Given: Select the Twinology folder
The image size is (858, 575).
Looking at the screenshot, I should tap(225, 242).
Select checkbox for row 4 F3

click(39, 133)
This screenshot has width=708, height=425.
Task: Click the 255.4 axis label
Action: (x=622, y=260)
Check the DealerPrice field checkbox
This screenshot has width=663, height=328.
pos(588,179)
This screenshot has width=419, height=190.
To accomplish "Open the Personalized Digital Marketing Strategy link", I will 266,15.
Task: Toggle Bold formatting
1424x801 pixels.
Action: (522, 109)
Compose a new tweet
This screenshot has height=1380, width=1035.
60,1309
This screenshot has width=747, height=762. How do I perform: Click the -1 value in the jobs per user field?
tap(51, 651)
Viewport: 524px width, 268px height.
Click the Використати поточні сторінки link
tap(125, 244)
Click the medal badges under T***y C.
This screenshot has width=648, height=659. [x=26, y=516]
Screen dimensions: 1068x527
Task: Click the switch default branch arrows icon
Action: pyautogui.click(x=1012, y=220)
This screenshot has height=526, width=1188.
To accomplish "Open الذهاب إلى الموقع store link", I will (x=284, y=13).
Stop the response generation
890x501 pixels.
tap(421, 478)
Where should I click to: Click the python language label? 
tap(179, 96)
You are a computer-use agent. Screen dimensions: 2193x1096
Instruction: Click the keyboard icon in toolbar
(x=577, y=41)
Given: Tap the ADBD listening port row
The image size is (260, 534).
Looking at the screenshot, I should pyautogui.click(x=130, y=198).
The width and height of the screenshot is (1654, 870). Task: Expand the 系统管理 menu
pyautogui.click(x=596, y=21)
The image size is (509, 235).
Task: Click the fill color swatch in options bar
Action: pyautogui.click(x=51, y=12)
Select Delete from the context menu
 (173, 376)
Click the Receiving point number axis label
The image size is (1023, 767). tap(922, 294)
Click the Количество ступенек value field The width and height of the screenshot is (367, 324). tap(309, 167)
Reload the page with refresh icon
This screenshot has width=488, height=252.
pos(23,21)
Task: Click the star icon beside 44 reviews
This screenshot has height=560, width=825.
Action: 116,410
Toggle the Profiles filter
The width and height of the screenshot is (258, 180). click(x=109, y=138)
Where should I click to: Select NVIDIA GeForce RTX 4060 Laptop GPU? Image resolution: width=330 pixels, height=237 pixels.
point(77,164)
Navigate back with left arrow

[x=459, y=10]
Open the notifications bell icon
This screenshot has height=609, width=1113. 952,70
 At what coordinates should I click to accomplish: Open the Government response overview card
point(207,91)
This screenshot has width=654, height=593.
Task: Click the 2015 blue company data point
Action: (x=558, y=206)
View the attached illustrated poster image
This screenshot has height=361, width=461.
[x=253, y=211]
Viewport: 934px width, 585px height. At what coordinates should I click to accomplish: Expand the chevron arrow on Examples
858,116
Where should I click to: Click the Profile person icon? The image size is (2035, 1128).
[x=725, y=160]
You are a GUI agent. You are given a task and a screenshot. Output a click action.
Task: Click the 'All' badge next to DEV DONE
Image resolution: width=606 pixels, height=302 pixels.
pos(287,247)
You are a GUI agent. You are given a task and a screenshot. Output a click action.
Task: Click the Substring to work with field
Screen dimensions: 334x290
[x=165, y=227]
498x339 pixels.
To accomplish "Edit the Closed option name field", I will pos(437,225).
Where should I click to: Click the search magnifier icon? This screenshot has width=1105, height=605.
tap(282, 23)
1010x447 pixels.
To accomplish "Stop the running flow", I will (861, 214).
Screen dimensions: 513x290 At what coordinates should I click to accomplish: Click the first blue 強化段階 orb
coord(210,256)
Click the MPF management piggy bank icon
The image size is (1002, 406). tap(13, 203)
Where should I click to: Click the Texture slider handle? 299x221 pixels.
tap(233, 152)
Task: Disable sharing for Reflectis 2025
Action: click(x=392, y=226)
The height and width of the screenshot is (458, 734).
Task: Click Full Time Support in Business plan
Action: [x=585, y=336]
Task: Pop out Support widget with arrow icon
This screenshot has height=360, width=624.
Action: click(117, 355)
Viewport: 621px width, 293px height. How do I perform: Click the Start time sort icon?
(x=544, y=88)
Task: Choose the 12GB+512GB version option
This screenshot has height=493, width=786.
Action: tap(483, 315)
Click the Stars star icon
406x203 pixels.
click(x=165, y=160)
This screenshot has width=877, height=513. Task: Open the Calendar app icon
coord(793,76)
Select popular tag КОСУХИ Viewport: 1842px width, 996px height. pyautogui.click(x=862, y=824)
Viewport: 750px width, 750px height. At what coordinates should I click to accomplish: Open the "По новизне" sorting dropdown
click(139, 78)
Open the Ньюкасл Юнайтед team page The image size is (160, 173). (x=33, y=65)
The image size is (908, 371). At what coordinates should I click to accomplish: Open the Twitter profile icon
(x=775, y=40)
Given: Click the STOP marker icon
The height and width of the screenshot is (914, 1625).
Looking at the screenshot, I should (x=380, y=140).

* _EXERCISE BRIEF_
Convert the entries starting at the line containing "Viewport: 934px width, 585px" and ending at the line containing "The image size is (1002, 406). tap(13, 203)" into a Markdown table with the columns Row and Line, one row per line and no blank lines.

* _TASK OUTPUT_
| Row | Line |
|---|---|
| 1 | Viewport: 934px width, 585px height. At what coordinates should I click to accomplish: Expand the chevron arrow on Examples |
| 2 | 858,116 |
| 3 | Where should I click to: Click the Profile person icon? The image size is (2035, 1128). |
| 4 | [x=725, y=160] |
| 5 | You are a GUI agent. You are given a task and a screenshot. Output a click action. |
| 6 | Task: Click the 'All' badge next to DEV DONE |
| 7 | Image resolution: width=606 pixels, height=302 pixels. |
| 8 | pos(287,247) |
| 9 | You are a GUI agent. You are given a task and a screenshot. Output a click action. |
| 10 | Task: Click the Substring to work with field |
| 11 | Screen dimensions: 334x290 |
| 12 | [x=165, y=227] |
| 13 | 498x339 pixels. |
| 14 | To accomplish "Edit the Closed option name field", I will pos(437,225). |
| 15 | Where should I click to: Click the search magnifier icon? This screenshot has width=1105, height=605. |
| 16 | tap(282, 23) |
| 17 | 1010x447 pixels. |
| 18 | To accomplish "Stop the running flow", I will (861, 214). |
| 19 | Screen dimensions: 513x290 At what coordinates should I click to accomplish: Click the first blue 強化段階 orb |
| 20 | coord(210,256) |
| 21 | Click the MPF management piggy bank icon |
| 22 | The image size is (1002, 406). tap(13, 203) |